- _Exercise brief_
Each line from the first down to the one containing "Screen dimensions: 687x387" should be returned exactly as it appears below.

- _Provided records_
+++++
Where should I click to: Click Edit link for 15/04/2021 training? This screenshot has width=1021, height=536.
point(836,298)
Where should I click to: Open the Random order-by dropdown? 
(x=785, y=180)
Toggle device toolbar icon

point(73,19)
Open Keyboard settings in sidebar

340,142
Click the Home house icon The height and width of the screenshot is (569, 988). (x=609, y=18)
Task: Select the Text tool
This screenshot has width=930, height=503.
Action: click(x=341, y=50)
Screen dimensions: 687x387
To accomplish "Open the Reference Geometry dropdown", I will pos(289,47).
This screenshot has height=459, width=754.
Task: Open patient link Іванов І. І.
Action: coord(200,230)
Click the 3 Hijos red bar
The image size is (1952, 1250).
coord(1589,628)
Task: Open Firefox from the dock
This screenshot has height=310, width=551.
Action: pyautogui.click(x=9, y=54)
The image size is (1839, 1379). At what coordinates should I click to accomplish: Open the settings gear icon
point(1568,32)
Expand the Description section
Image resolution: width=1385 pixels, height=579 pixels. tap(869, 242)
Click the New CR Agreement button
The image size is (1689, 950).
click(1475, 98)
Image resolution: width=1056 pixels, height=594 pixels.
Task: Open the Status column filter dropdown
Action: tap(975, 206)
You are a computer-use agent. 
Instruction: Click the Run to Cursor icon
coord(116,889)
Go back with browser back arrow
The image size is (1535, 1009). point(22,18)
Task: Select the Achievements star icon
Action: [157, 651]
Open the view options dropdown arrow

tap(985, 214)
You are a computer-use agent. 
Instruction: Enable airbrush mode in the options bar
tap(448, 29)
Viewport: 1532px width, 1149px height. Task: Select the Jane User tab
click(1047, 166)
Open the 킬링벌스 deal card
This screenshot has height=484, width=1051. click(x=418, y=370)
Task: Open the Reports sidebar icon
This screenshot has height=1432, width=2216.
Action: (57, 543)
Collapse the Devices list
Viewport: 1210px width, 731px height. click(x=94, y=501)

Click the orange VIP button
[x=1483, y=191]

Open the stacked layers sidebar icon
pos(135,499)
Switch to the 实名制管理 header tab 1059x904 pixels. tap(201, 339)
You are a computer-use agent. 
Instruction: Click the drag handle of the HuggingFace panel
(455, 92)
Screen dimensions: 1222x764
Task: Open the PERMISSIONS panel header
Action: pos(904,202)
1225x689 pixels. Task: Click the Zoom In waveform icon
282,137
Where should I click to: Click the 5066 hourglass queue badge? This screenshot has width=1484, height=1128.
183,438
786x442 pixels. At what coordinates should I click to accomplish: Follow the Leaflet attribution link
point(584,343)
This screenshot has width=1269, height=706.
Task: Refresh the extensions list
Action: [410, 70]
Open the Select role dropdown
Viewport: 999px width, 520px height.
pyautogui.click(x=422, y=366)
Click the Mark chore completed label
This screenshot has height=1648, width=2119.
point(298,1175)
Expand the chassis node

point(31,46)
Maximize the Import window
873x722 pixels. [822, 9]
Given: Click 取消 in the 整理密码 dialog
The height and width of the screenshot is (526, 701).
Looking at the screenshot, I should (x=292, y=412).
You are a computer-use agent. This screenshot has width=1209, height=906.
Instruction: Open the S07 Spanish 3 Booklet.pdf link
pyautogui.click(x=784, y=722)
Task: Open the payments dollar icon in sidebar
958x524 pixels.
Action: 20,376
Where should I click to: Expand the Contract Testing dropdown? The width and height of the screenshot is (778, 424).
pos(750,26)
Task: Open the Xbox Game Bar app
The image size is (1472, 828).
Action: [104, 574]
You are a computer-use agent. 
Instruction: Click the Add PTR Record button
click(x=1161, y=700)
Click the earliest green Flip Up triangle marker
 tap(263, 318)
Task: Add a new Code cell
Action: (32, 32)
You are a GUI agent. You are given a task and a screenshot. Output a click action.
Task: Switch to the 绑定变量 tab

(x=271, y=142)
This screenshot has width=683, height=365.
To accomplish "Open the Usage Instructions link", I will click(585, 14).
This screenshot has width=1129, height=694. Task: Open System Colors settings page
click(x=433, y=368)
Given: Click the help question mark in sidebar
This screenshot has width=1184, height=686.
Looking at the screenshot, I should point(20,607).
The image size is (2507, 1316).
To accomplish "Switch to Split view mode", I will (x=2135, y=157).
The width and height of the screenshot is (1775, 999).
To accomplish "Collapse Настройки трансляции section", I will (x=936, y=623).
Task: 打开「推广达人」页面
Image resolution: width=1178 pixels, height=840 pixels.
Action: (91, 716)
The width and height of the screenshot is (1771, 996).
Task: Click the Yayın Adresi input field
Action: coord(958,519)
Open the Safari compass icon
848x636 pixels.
+++++
- _Response to the exercise_
Where should I click to: Click Edit link for 15/04/2021 training? This screenshot has width=1021, height=536.
point(836,298)
Where should I click to: Open the Random order-by dropdown? 
(x=785, y=180)
Toggle device toolbar icon

point(73,19)
Open Keyboard settings in sidebar

340,142
Click the Home house icon The height and width of the screenshot is (569, 988). (x=609, y=18)
Task: Select the Text tool
This screenshot has width=930, height=503.
Action: click(x=341, y=50)
Screen dimensions: 687x387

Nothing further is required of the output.